There are three distances: 55 kilometres with four climbs (the famous Sella Ronda); 106 kilometres with six climbs, although the ride to the finish after you descend from San Cassiano counts as a seventh climb in my book); and 138 kilometres with seven climbs including the mighty Giau. Until my last couple of Maratonas I did the middle ride.
It’s hard to describe the beauty of the scenery, or the incredible atmosphere created by thousands of cyclists descending on one valley in Italy. Some cyclists make a week of it, and others just come for two or three days, but you will never see more cyclists in one place.
The day before almost everyone rides some part of the course. Our ride was always up Passo Campolongo, coffee at the top and back down again. The roads are completely dominated by cyclists.
There is hardly a second when you don’t see a cyclist ride past. On the Friday and Saturday, there are queues of cyclists to overtake the cars on the descents from the passes, which lead to Corvara.

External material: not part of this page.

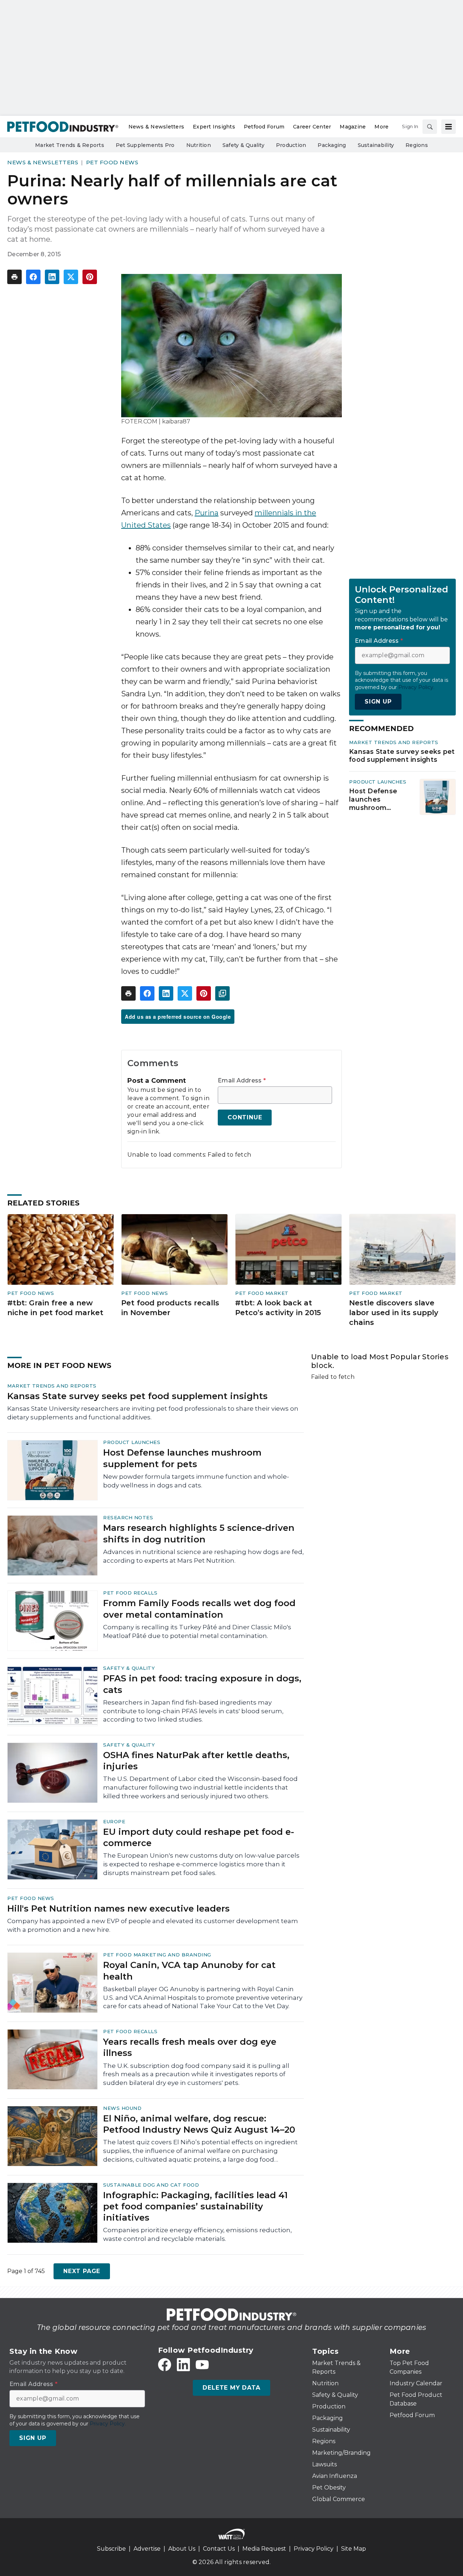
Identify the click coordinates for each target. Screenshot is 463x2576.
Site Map (353, 2548)
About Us (181, 2548)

After an early night, at least that is what I always intended, it was up at 4 o’clock and down for breakfast. It isn’t easy to eat pasta at that hour of the morning, but I managed to get it down me, as well as a load of cakes and biscuits.
Then it was a ride to the start in the dark and into the various pens to wait for the gun at 6 o’clock. There I always asked myself what on earth I was doing there rather than being in bed. The helicopter was already in the air. There is nothing quite like the noise of the helicopter blades to make you feel like you are in something really big. I knew I simply couldn’t be still in bed.

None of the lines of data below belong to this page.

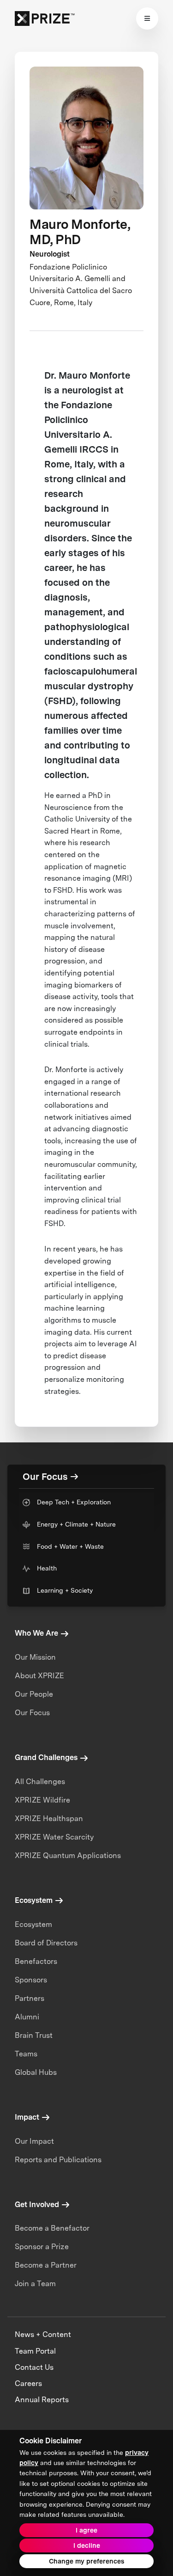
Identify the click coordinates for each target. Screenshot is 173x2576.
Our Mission (35, 1657)
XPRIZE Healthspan (49, 1818)
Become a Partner (46, 2265)
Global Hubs (36, 2072)
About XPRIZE (39, 1675)
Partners (29, 1998)
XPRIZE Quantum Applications (68, 1855)
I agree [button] (86, 2530)
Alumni (27, 2016)
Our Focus (32, 1712)
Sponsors (31, 1979)
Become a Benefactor (52, 2228)
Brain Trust (34, 2035)
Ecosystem (33, 1924)
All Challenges (40, 1781)
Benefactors (36, 1961)
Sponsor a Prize (42, 2246)
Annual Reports (42, 2399)
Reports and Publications (58, 2159)
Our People (34, 1694)
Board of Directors (46, 1942)
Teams (26, 2053)
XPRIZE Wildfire (42, 1800)
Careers (28, 2383)
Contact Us (34, 2367)
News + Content (43, 2334)
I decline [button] (86, 2545)
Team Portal (35, 2351)
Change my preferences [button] (86, 2561)
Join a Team (35, 2283)
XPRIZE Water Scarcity (54, 1837)
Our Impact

Then at 6 o’clock you are off, going much too fast up a big long drag hoping that you don’t get taken out by thousands of cyclists as they overtake you. You hit the first climb to Passo Campolongo, which is not too difficult, but the descent from the top is crazy.
Everyone is still bunched together so there are still fast riders and slow riders in close proximity. You proceed through the mythical climbs of the Giro: Pordoi; Sella; Gardena; Campolongo again; the Giau if you take the long course; the very difficult Falzarego; and then the killer Valparola. You do the beautiful descent into San Cassiano before you come to the Mür dl Giat, or “Cat’s Wall”, before a final long drag to the finish at Corvara.

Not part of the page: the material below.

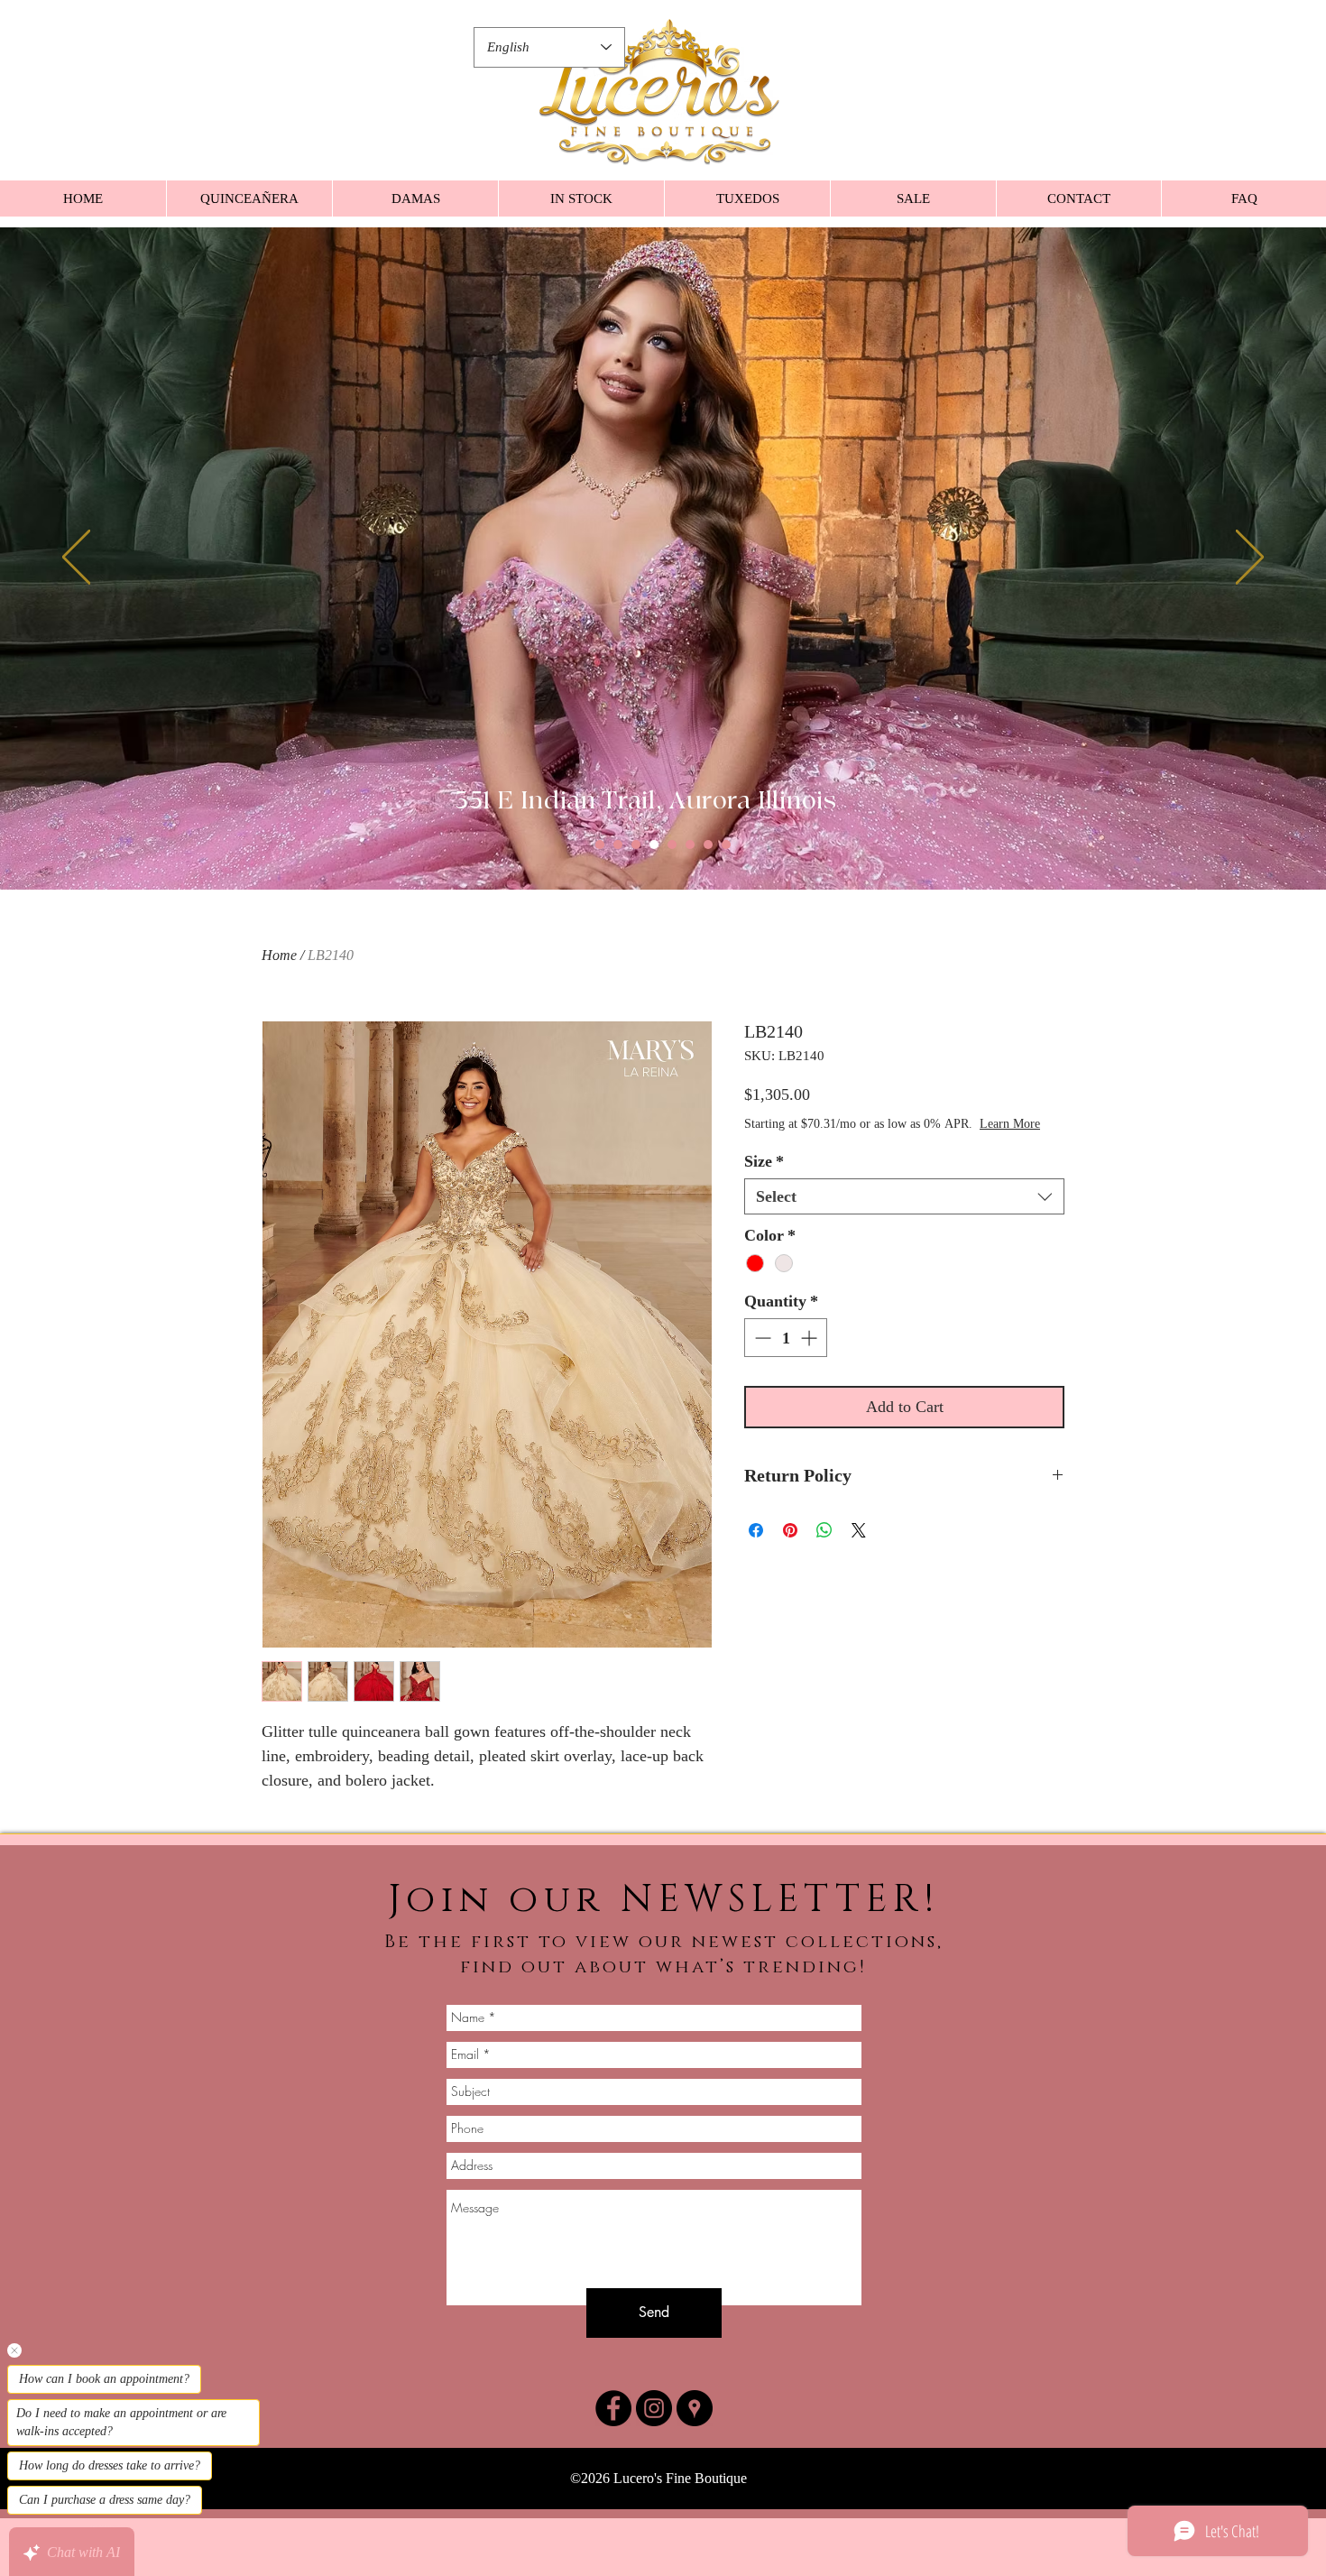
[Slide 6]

One year, I descended from Passo Gardena to Corvara on Maurizio’s wheel. I decided if a World champion didn’t fall, I wouldn’t. We touched 92kph. It was the most amazing 9 kilometres I have ever ridden.
My good friend Ian Parr has ridden it many times with me and came to my aid when I thought I’d had a heart attack and was helicoptered off the Pordoi. Turned out to be indigestion. Ian is just as evangelical about the event as I am. He says that introducing him to the Maratona was the best thing I’ve ever done for him.
I’ve had some wonderful experiences at Maratona: being in awe of Fabrizio Macchi, Paralympic bronze medallist and twice World time-trial champion overtaking us on the ascent of Campolongo despite having only one leg; trying to keep up with Paralympic gold medallist Pierangelo Vignati; sharing a joke or two with the wonderful Riccardo Magrini, stage winner at the Giro and Tour in 1983; being pushed up the Madonna del Campiglio by Fondriest after I hit a wall on a training ride a few days before the Maratona.
I wasn’t pedalling and we were doing 14kms an hour much to the amazement of Ian, Brian and some other friends as we passed them. Then despite being an enormous football fan, managing to sleep through the Germany v. Brazil World cup final of 2002 after an exhausting ride.
So finally, thank you everyone with whom I shared these golden years. Thank you Mario Carbutti, great friend and owner of Cicli Lazzaretti, the oldest bike shop in Italy and his son Simone; Andrea Prandi with whom I shared many rides around Rome; and a massive thank you to the Maratona dles Dolomites.
I recently drove to Corvara in Alto Adige/Sud Tirol for the 30th anniversary of the Maratona to see my friends with whom I rode it for many years. A bad mountain bike fall a couple of years ago prevented me from riding it.